Data extracted from a collection
######
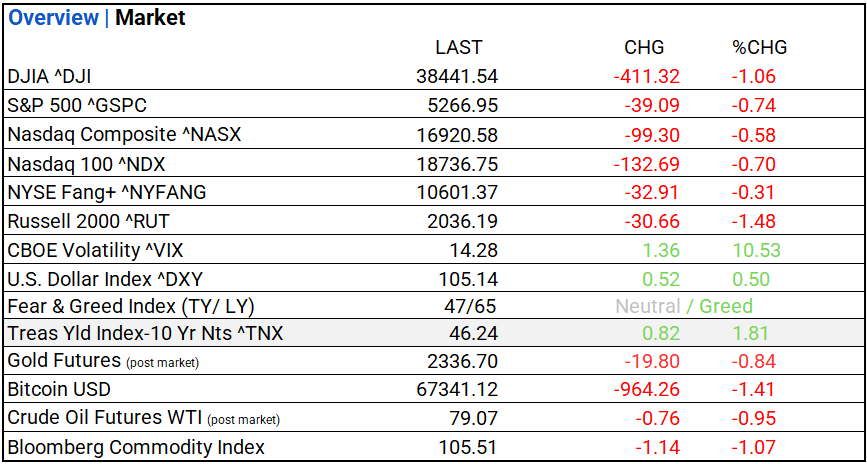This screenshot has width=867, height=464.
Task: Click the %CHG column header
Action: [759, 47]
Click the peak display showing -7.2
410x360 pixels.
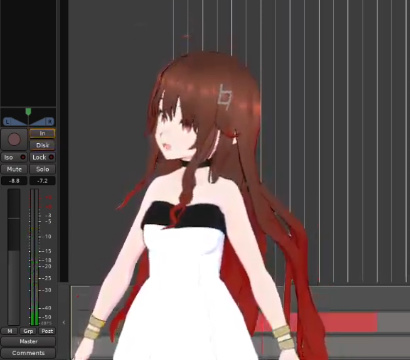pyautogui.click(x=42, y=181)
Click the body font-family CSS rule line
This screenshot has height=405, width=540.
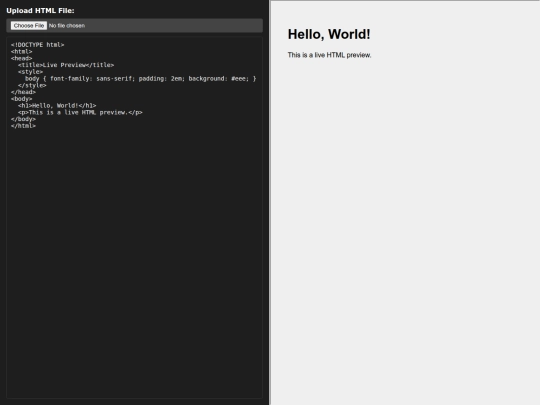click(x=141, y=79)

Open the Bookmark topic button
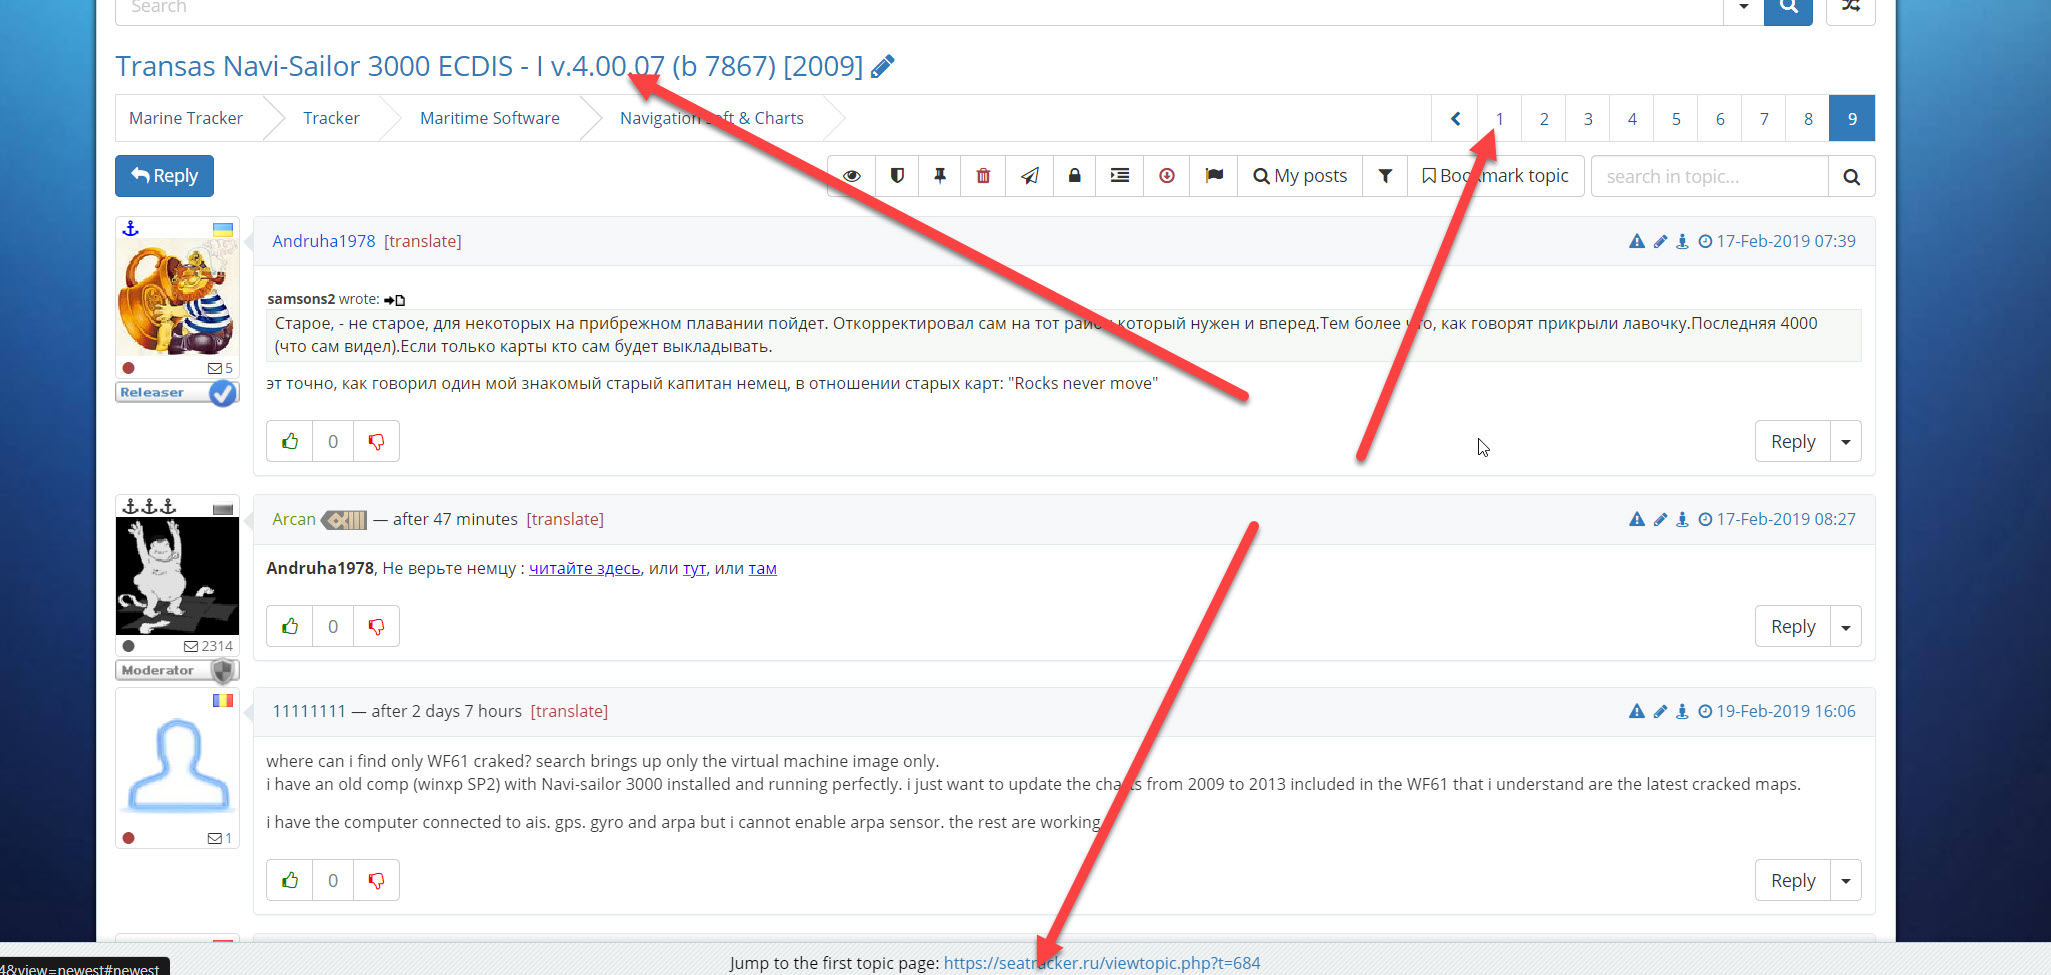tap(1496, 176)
######
**REQUIRED ACTION**
Each line from the line containing "410x360 pixels." through the final line of the data above must be retyped exactly; nothing else, and no pictures, may appear.

**COMPLETED TASK**
410x360 pixels.
pyautogui.click(x=42, y=181)
Click the body font-family CSS rule line
This screenshot has height=405, width=540.
click(x=141, y=79)

Open the Bookmark topic button
tap(1496, 176)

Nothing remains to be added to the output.